Letter: Representatives need to be educated before approving spending


To the editor:

A balmy evening, perfect for watching cats playing while I swing in the porch swing. This moment of calm is a soothing reprieve from the current news of our representatives in Washington, D.C. debating the health care bill.

I fervently believe our representatives should be educated for six days by experts, workers, in any field that requires their vote to approve government spending.

Perhaps going with a visiting nurse to a home of a hemiplegic living in a shed with a dirt floor to dress a wound at the base of his spine opened to the bone and wider than a fist, after an accident in his youth; then with the nurse to a luxury apartment of a wealthy patron for instruction in steroid self-injection; or to a laboratory with rows of vials of blood from persons who died of drug overdoses; to a lonely trailer to visit a young mother with a new baby; to a senior center to teach a gentle yoga class; or to a hospital delivering meals to homebound persons.

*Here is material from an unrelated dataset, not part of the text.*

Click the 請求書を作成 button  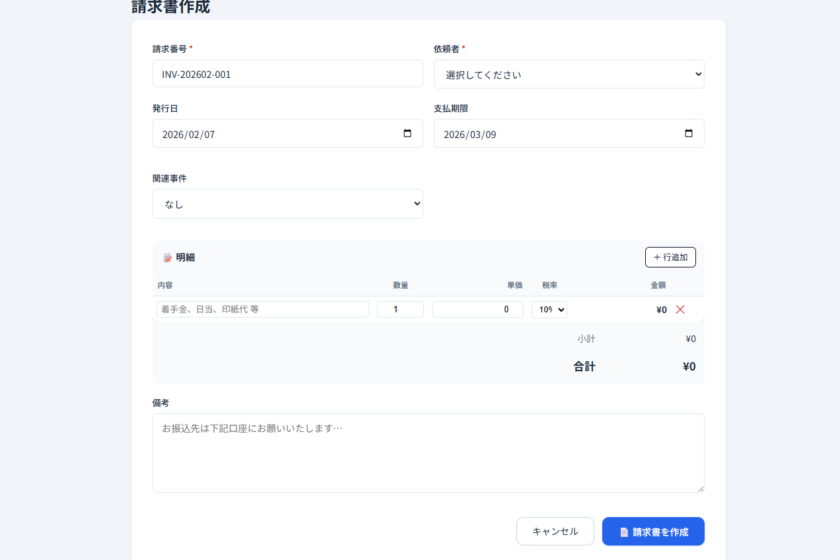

This last program has been canceled locally, I understand. Who feels homebound ill now? How is that program not a necessary one to maintain health for those ill homebound?

Health maintenance programs should be studied and funded when found effective.

Other than personal life experiences, what makes those elected qualified to make informed decisions?

How can we count on them to fairly represent us if even they cannot evaluate what happens when money is drastically cut?